§ **WHAT IS ASKED**
Reproduce the records exactly, beginning at the line that contains "Where should I" and stopping after the line that contains "pyautogui.click(x=1067, y=412)". Leave the pictures out of your answer.

---------- RECORDS TO PROCESS

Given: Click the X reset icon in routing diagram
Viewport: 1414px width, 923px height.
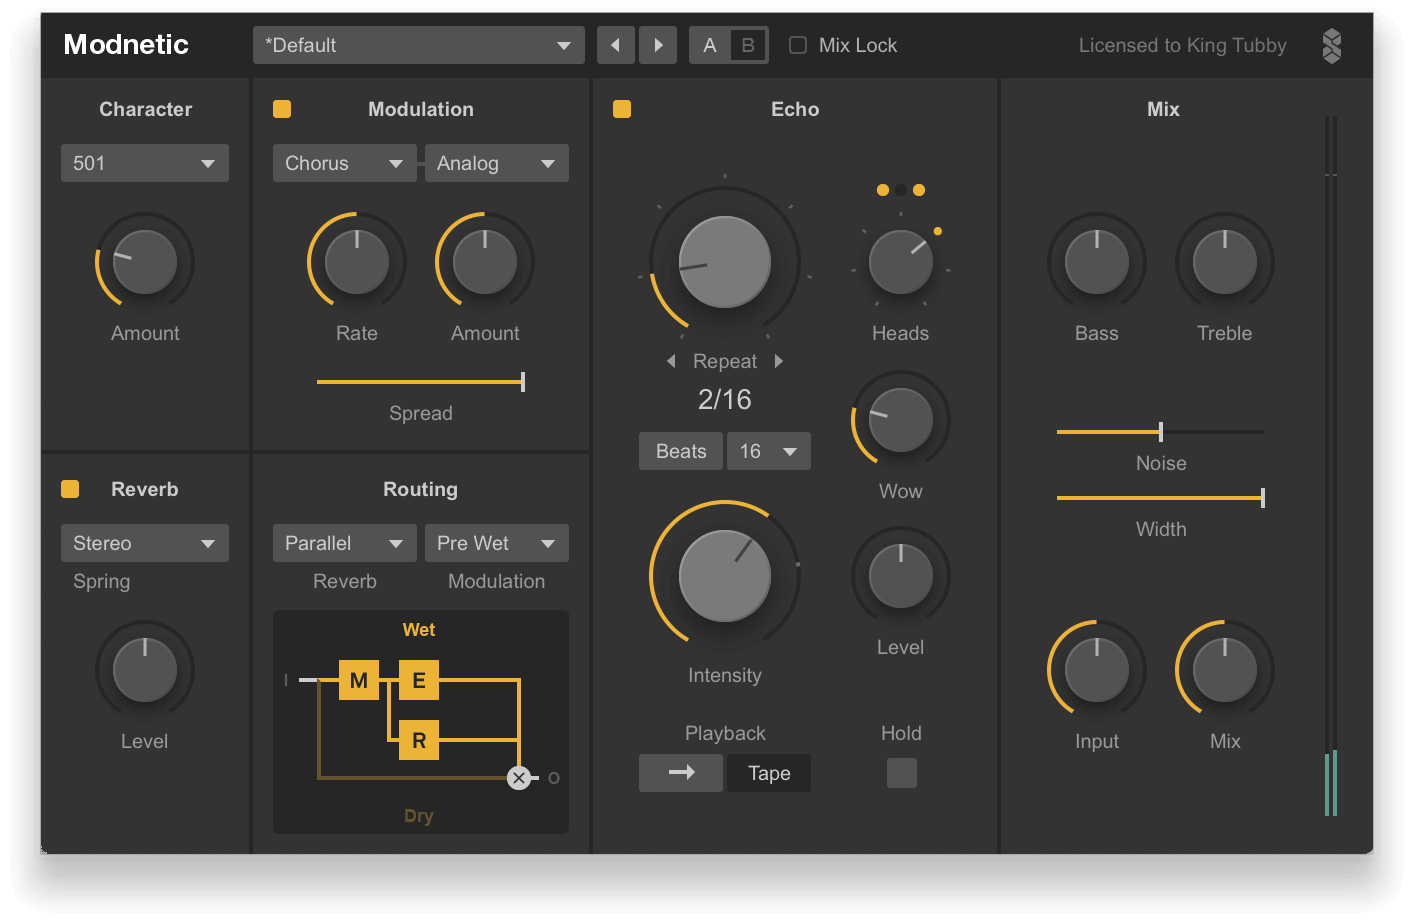Looking at the screenshot, I should coord(519,777).
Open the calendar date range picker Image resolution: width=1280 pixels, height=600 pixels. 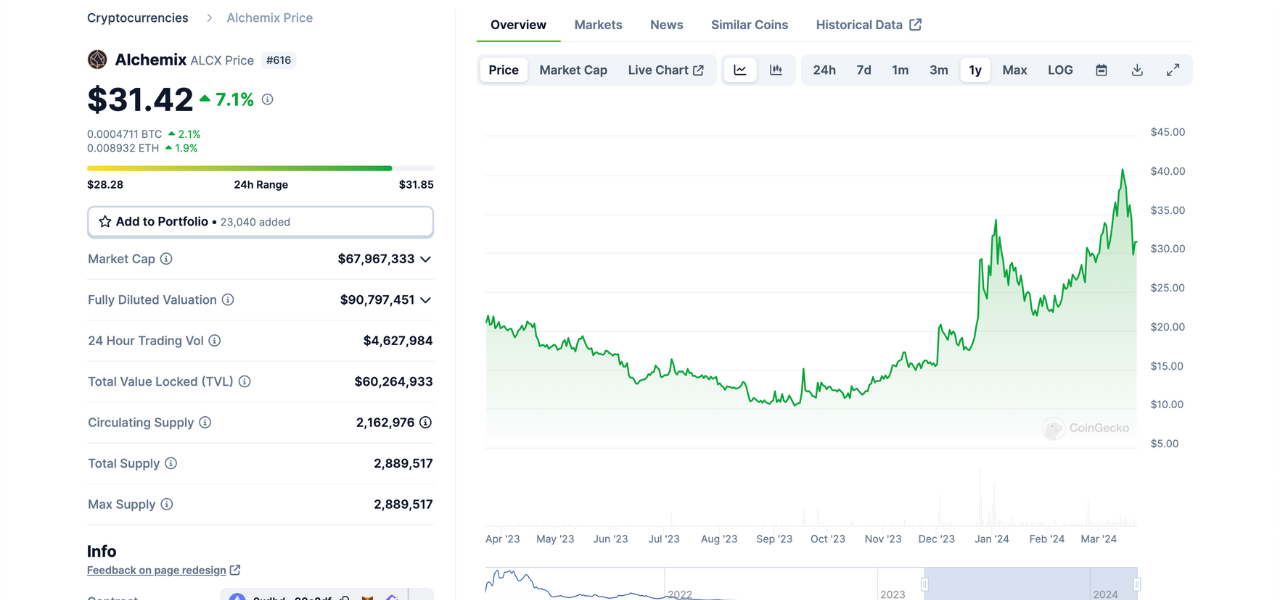pos(1101,70)
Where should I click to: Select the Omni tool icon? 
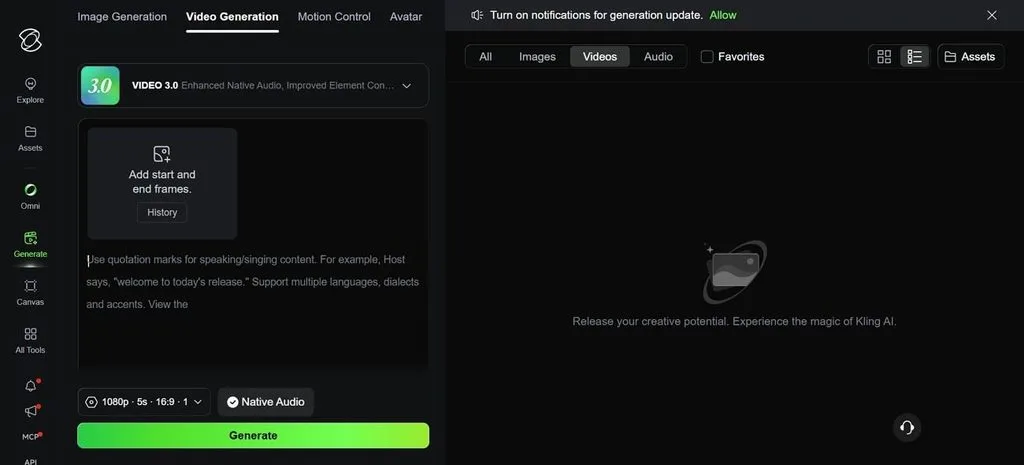coord(30,196)
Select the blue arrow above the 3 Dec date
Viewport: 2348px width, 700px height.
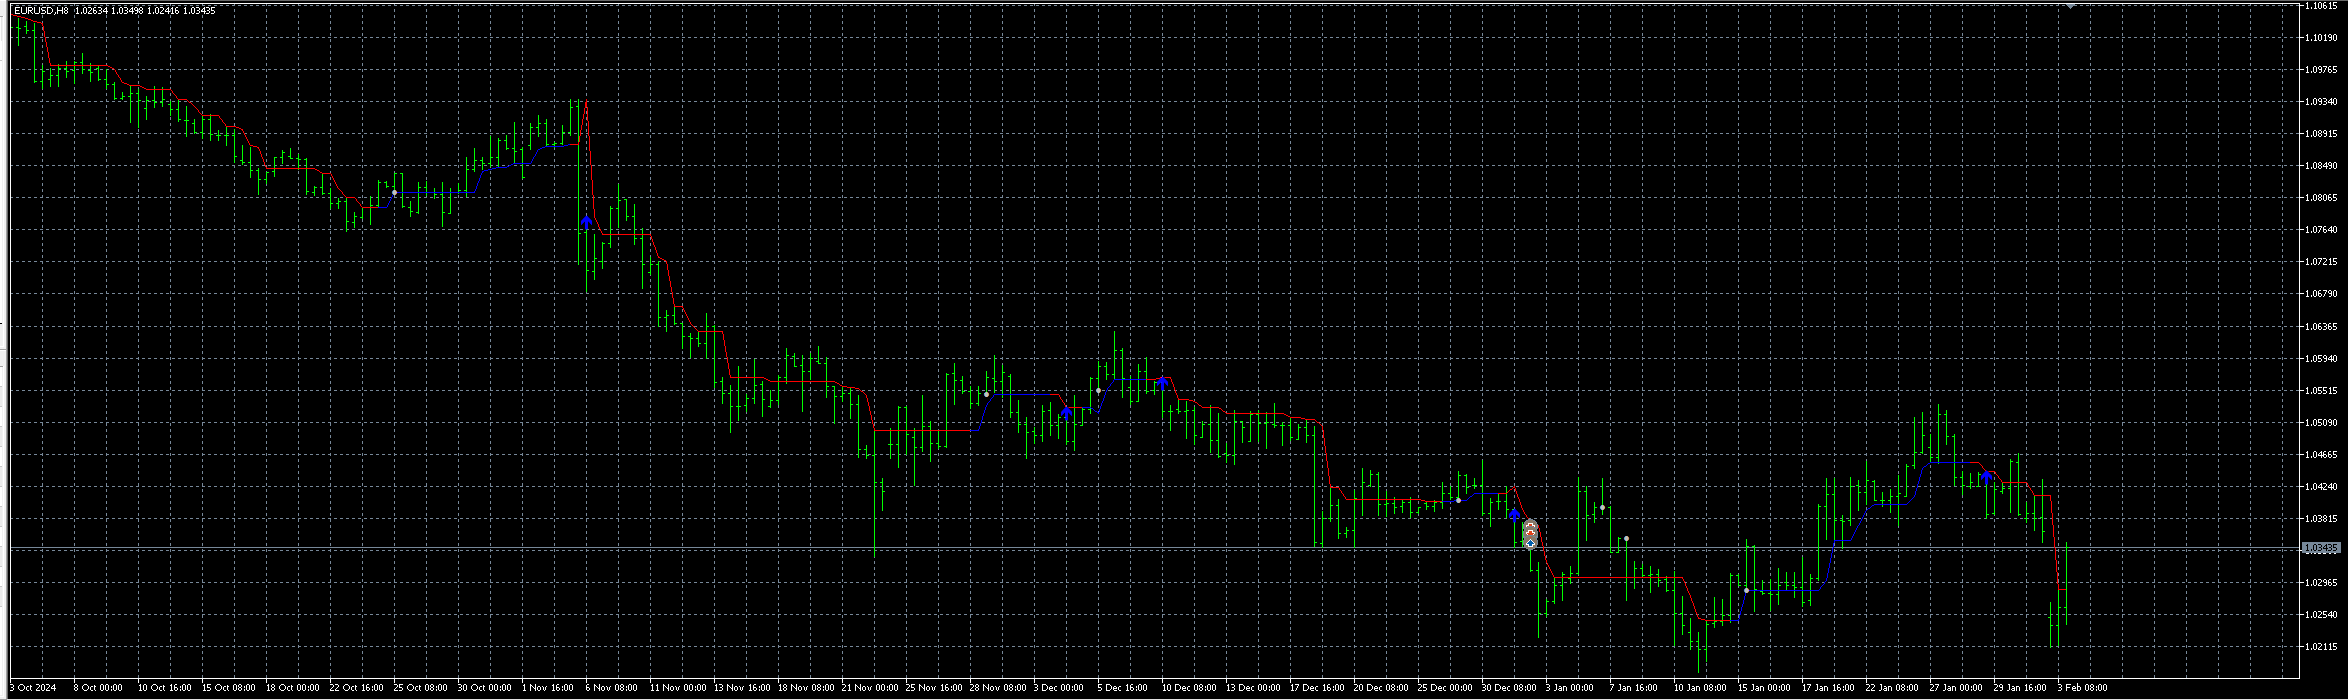pyautogui.click(x=1067, y=412)
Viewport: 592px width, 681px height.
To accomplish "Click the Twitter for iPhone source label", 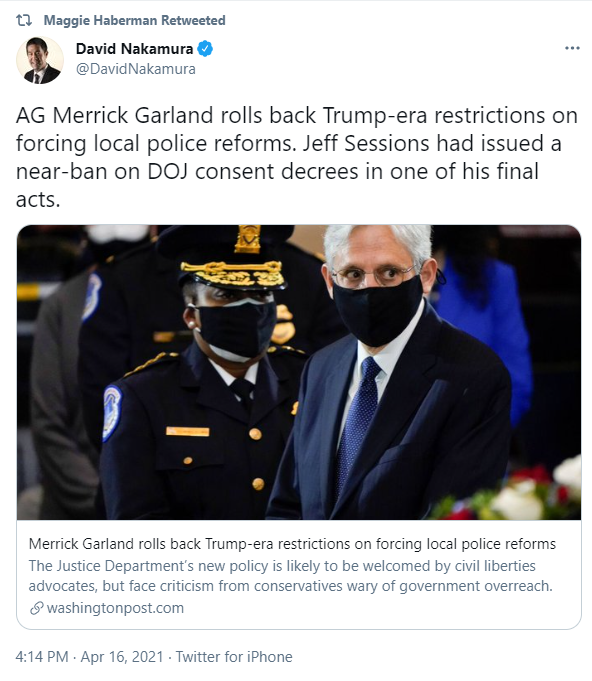I will pyautogui.click(x=234, y=657).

--------------------

§ **FINISHED TASK**
Where should I click to: Select the Omni tool icon? 
coord(30,196)
Select the blue arrow above the 3 Dec date
Viewport: 2348px width, 700px height.
pyautogui.click(x=1067, y=412)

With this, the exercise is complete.